This is not quite accurate, Mark, insofar as it describes Pamela Stephenson's travels that led to her writing Treasure Islands. Her inspiration for the journey was actually Fanny Stevenson, Robert Louis Stevenson's wife.

Robert Louis Stevenson wrote Treasure Island in the summer of 1881 (long before he'd ever sailed into the Pacific), composing the first 15 chapters at Braemar in the Scottish Highlands. He completed the remainder of the novel at Davos, Switzerland in the fall of 1881. It was published serially (one chapter per week) in the magazine Young Folks from October 1881 to January 1882, and was subsequently published as a novel in 1883.

He was inspired to write Treasure Island when he came upon his stepson Lloyd busily painting a map of an island he had drawn.

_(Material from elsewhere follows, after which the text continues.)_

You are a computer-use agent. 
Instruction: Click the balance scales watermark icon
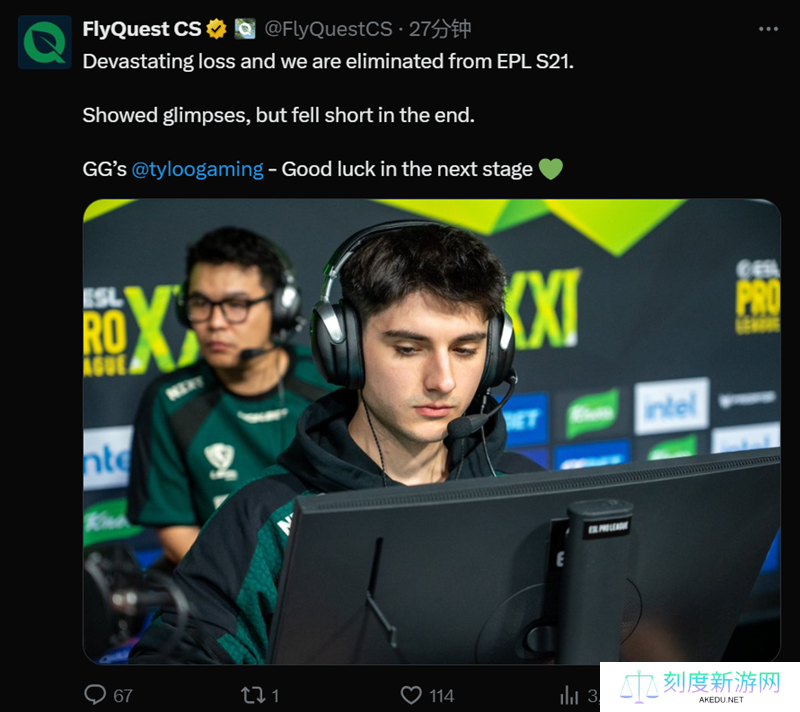pos(639,686)
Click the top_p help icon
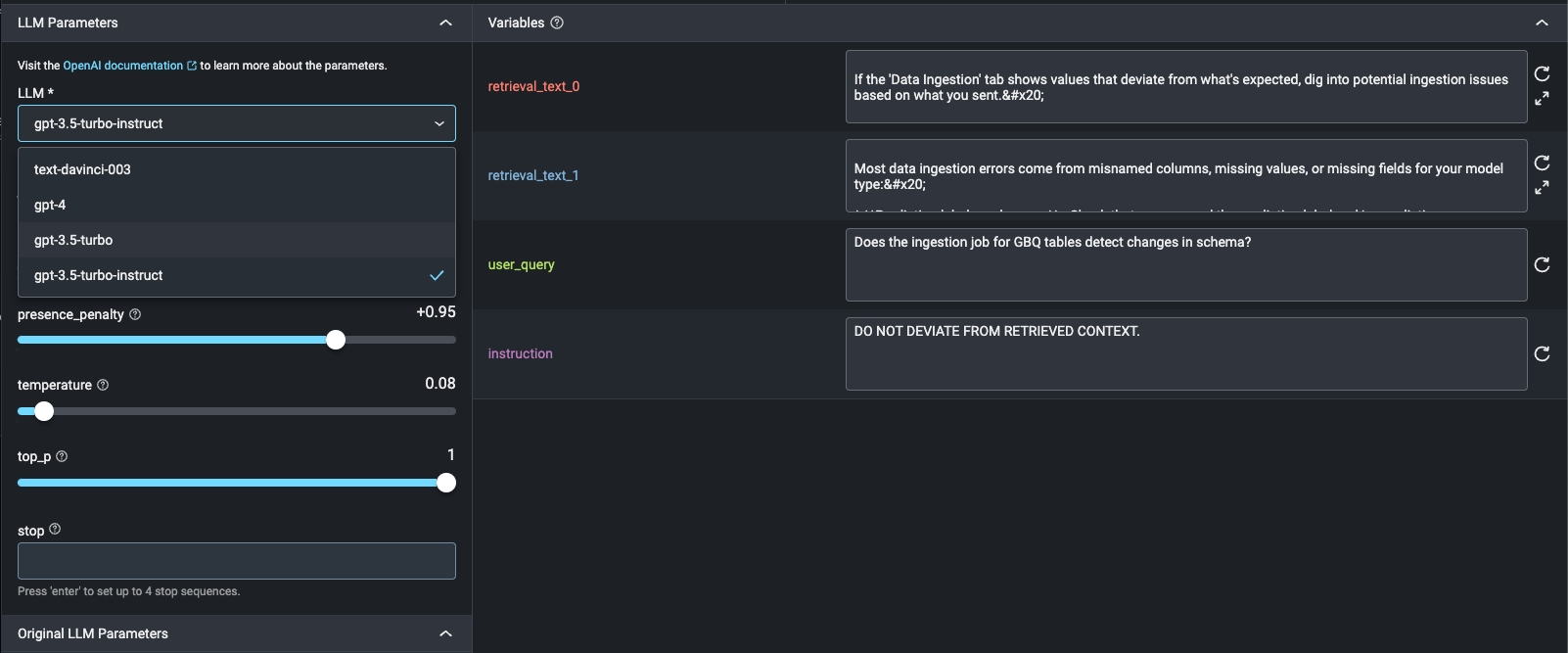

Once he began writing, then reading aloud what he had written to the other family members present, the effort took on a bit of a "creation by committee" air, though Robert was very much the author of the novel.

Robert Louis Stevenson sailed from San Francisco into the Pacific for the first time in June of 1888, bound for Hawai'i. His wife Fanny and her children from a previous marriage were also aboard for the voyage. They cruised aboard Casco for nearly three years, visiting many of the principle island groups of the central and eastern Pacific.

The Stevensons purchased a property of about 400 acres on Upolu, one of the Samoan islands, in 1890. Never a healthy child, nor man, Stevenson died there on December 3, 1894. A cerebral hemorrhage is believed to have been the cause of his death.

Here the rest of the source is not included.